- TASK GOAL:
List the lines below as a numbered list, starting at the line that contains "Task: Open right editor's more actions menu" and ending at the line that contains "The width and height of the screenshot is (1177, 568).", with blank lines left out.

[Rows from a dataset]

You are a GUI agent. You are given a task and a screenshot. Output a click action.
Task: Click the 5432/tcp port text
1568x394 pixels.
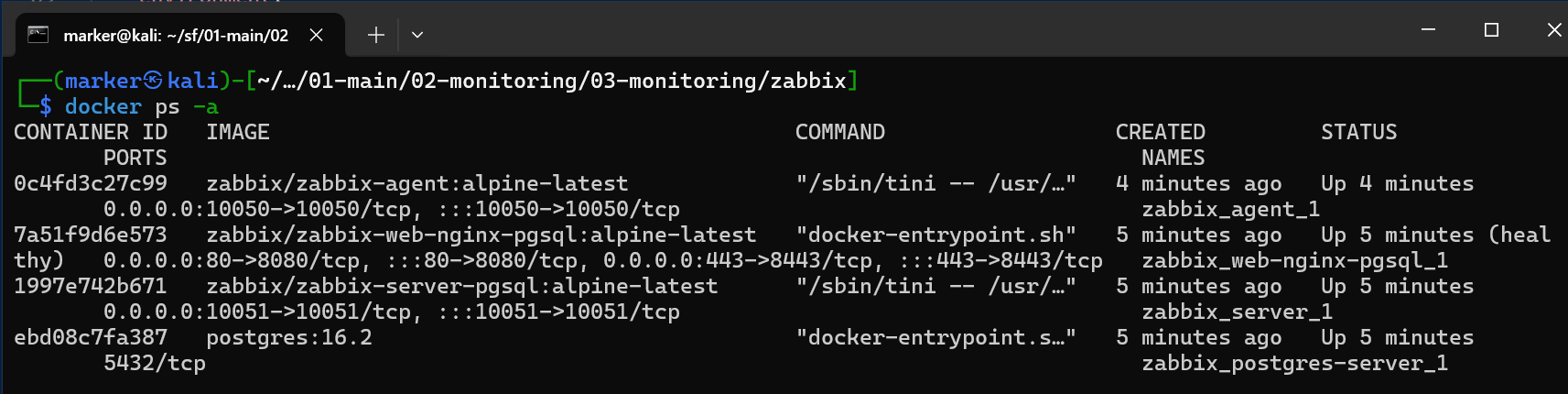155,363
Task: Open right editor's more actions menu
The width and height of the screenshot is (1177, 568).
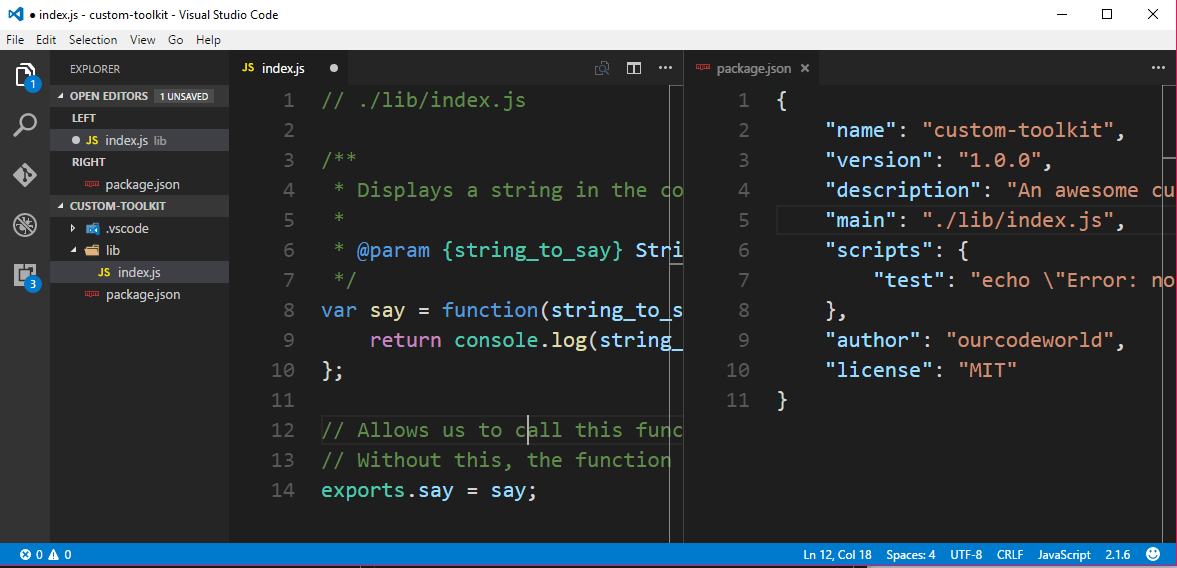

* * *

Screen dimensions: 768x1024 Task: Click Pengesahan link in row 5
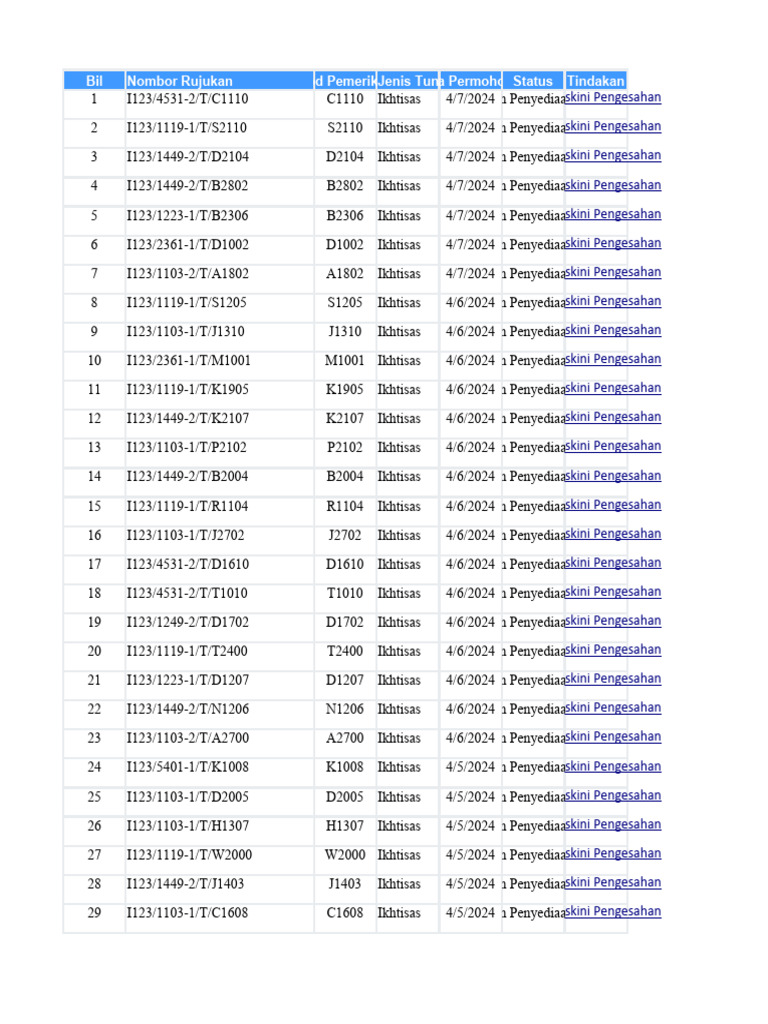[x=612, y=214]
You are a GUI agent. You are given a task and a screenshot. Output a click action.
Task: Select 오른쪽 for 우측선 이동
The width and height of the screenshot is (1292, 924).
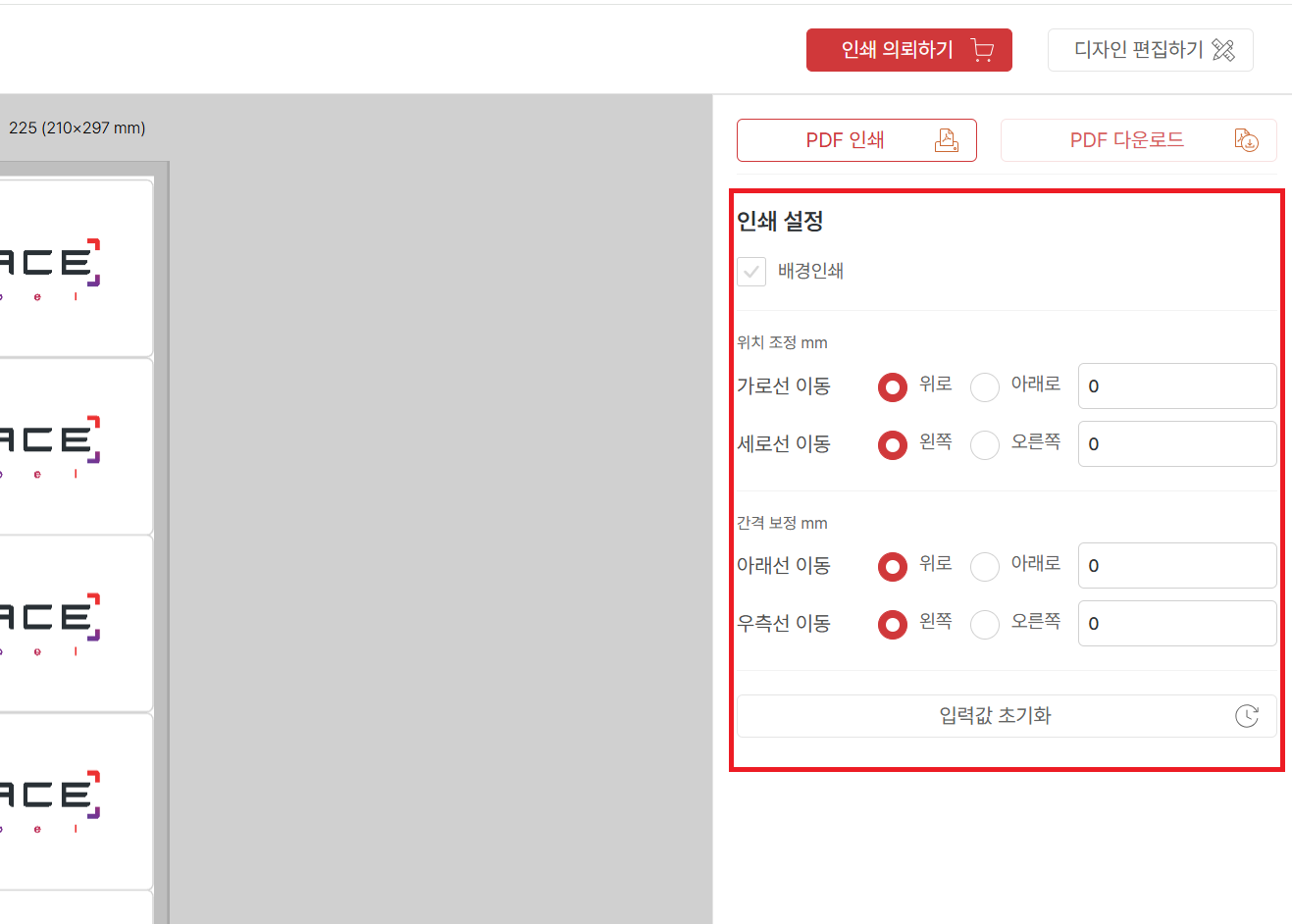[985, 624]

- ANSWER TO THE TASK:
1. Task: Open right editor's more actions menu
2. The width and height of the screenshot is (1177, 568).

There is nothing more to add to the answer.